Tanti investimenti, troppi robot. Ecco la bolla hi-tech che preoccupa la Cina

Federico Giuliani

3 Gennaio 2026 - 13:14

La Cina guida il boom dei robot umanoidi ma teme una bolla speculativa, mentre il governo prova a regolamentare il settore.

Tanti investimenti, troppi robot. Ecco la bolla hi-tech che preoccupa la Cina

Non sono risuonati allarmi veri e propri, ma il governo cinese, utilizzando varie perifrasi, ha fatto capire che la situazione tecnologica si sta surriscaldando. Soprattutto sul fronte dei robot umanoidi, l’ultimo settore a esser travolto dal boom degli investimenti hi-tech.

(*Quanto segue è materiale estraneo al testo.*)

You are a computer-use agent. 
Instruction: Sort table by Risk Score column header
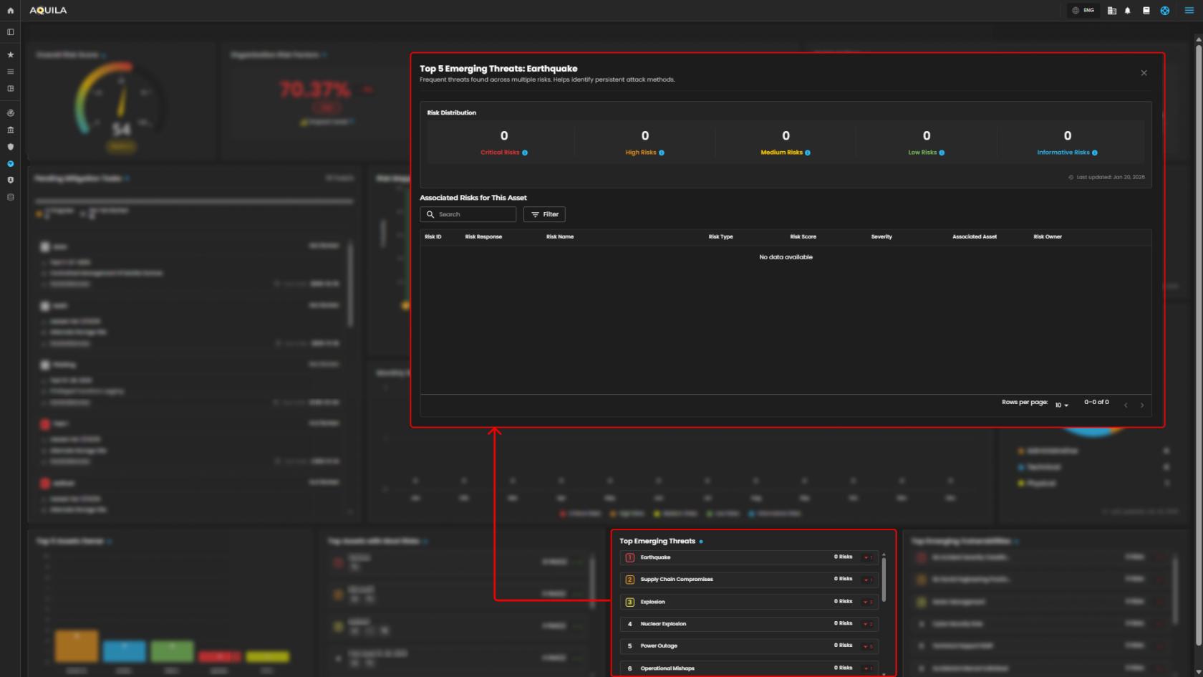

Cosa sta succedendo oltre la Muraglia? Partiamo da un paio di dati. Negli ultimi cinque anni, ha spiegato Morgan Stanley nel suo ultimo Robot Almanac, Pechino ha accumulato un clamoroso vantaggio rispetto ai suoi rivali nella corsa alla costruzione di questi robot, rilasciando un numero di brevetti cinque volte superiore a quello degli Stati Uniti: 7.705 contro i 1.561 degli Usa e i 1.102 del Giappone. E ancora: la Cina, da sola, rappresenta il 54% delle installazioni globali di robot industriali, ovvero più del resto del mondo messo insieme.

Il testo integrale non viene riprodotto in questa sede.